If we were to ask you which of the following high street brands use animals to test the cosmetic products they sell in their UK stores (Tesco, Sainsbury’s, Boots, The Body Shop, Lush or none of these); what would your answer be?
Many of us will have seen Lush’s bag which boldly expresses the store’s dedication towards the fight against animal testing but what about the other four?
You may be surprised to learn that none of these high street brands currently use animals to test their cosmetic products. In fact it has been illegal to test cosmetic products or any of their ingredients on animals in the UK since 1998 and an EU-wide ban has been in place since 2013. This means that no cosmetic product sold anywhere in the EU should include new ingredients tested on animals. Although many ingredients will have been tested at some point in the past before these legislations came into play.

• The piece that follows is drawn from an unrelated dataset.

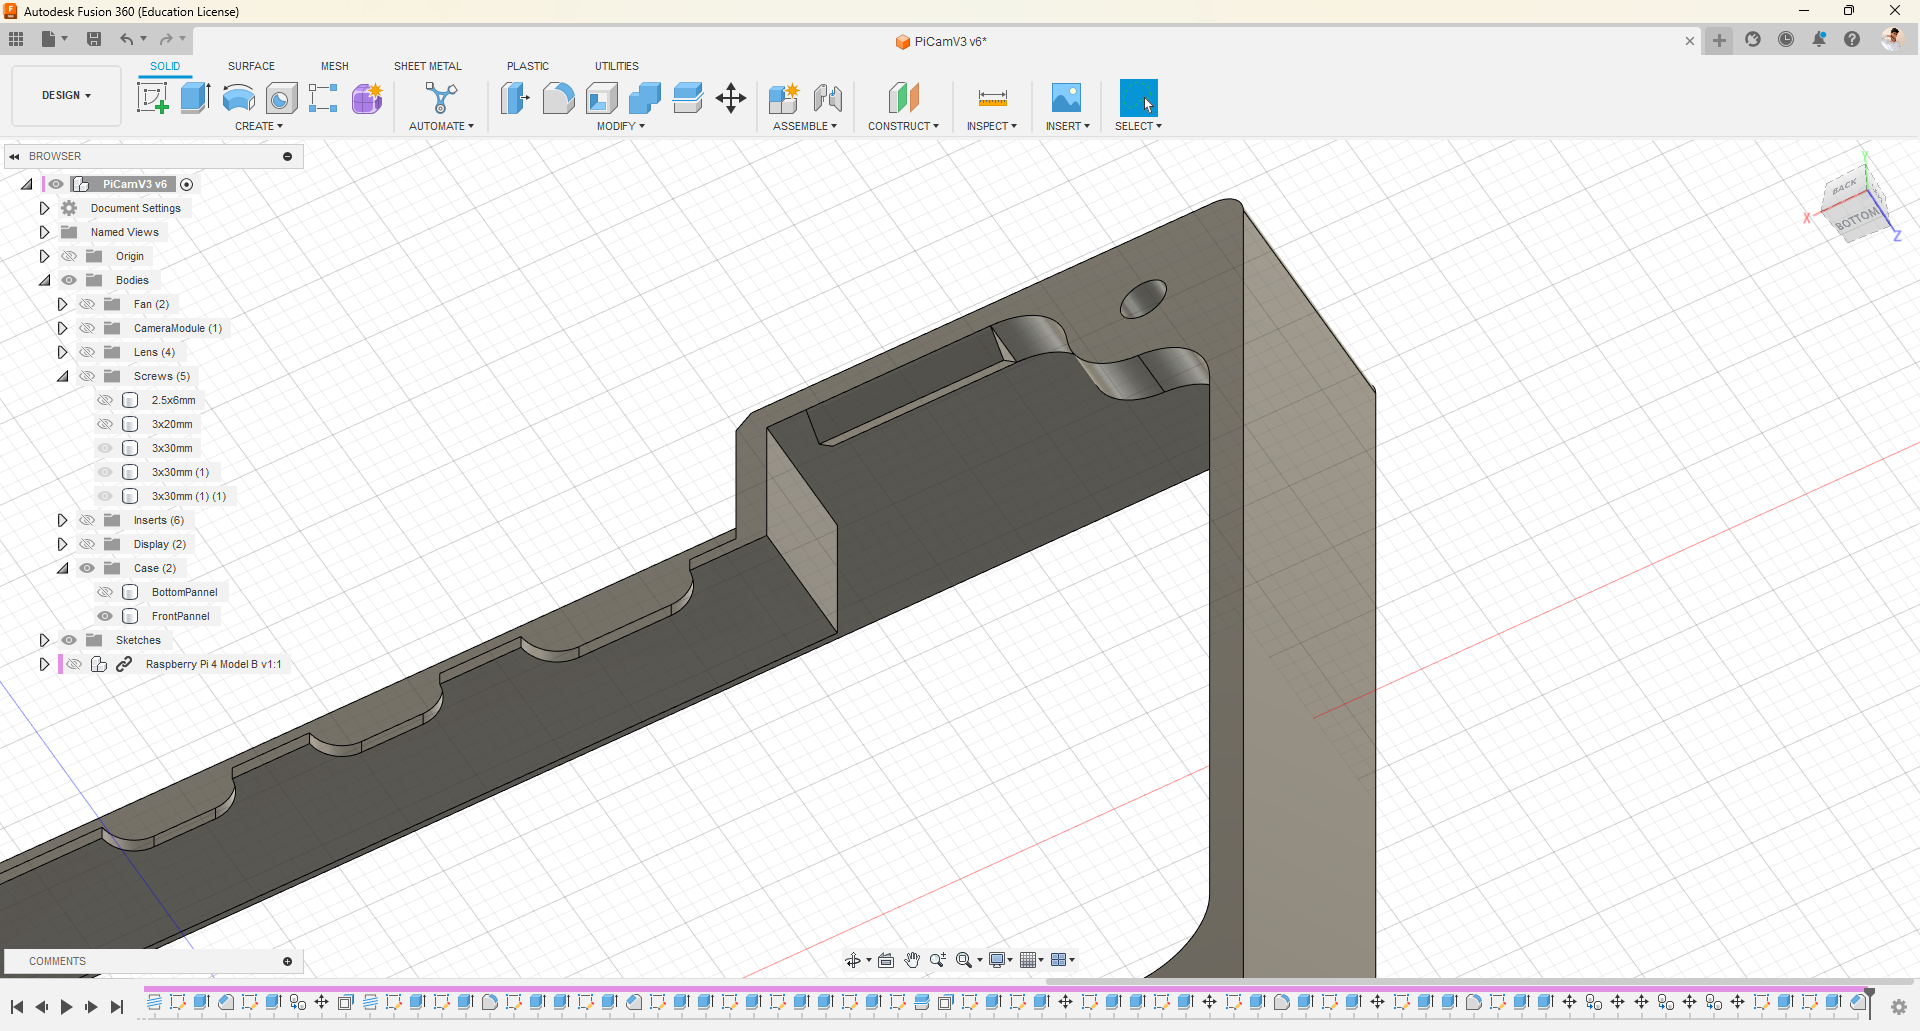
Task: Activate the Move/Copy tool
Action: [x=731, y=98]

If you didn’t already know this don’t feel bad, a recent survey carried out by ‘Understanding Animal Research’ found that only 38% of respondents were aware of these legislations. And, advertising in many stores can perpetuate the belief that some UK cosmetics are still tested on animals. Specifically, products marketed as ‘cruelty free’ or ‘not tested on animals’ may not technically be examples of false advertising but they do perpetuate the incorrect belief that some product sold in UK stores are still tested on animals.

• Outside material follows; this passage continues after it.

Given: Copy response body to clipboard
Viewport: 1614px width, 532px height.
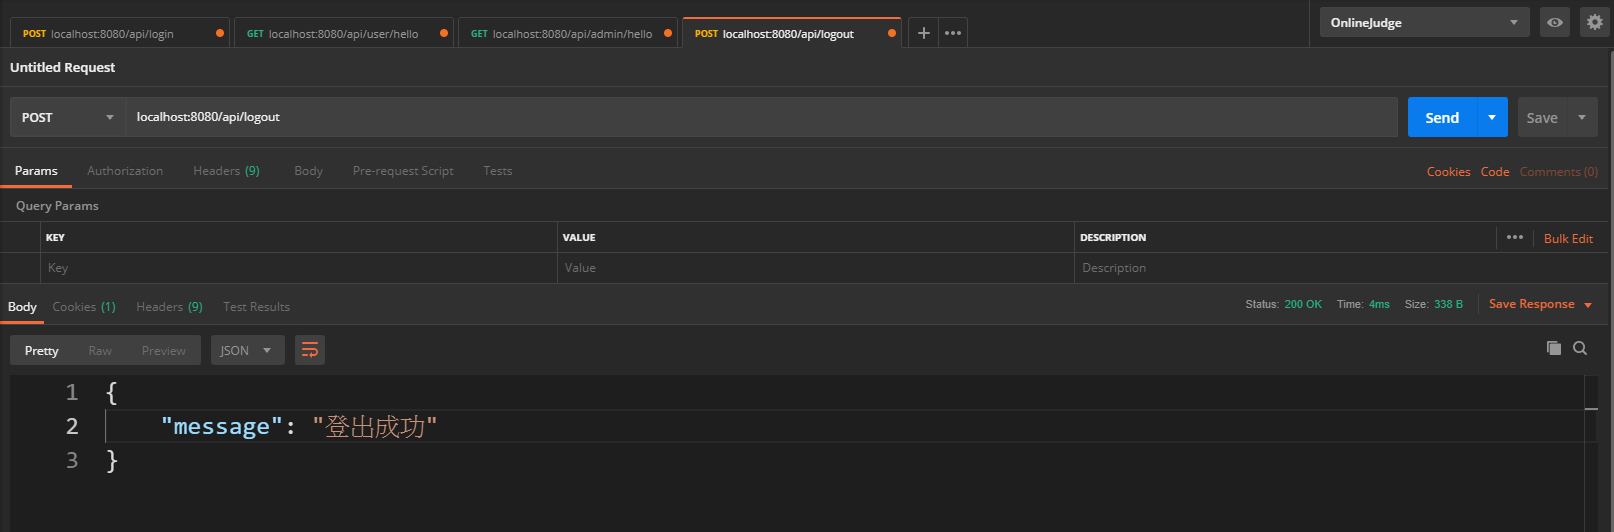Looking at the screenshot, I should tap(1553, 348).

Wendy Jarrett, CEO of Understanding Animal Research, said:
“The proliferation of ‘Not tested on animals’ or ‘Cruelty-Free’ logos has led many to believe that other cosmetic products sold on the UK market are tested on animals – something which has not been the case for 18 years. While animals continue to play a small but key role in medical developments, the UK has successfully eliminated such testing for cosmetics and, more recently, household products.”
This is undoubtedly a huge step forward and we are also heartened to know that the UK government is currently working with a number of non-EU countries supporting them to move away from cosmetic animal testing towards non-animal alternatives.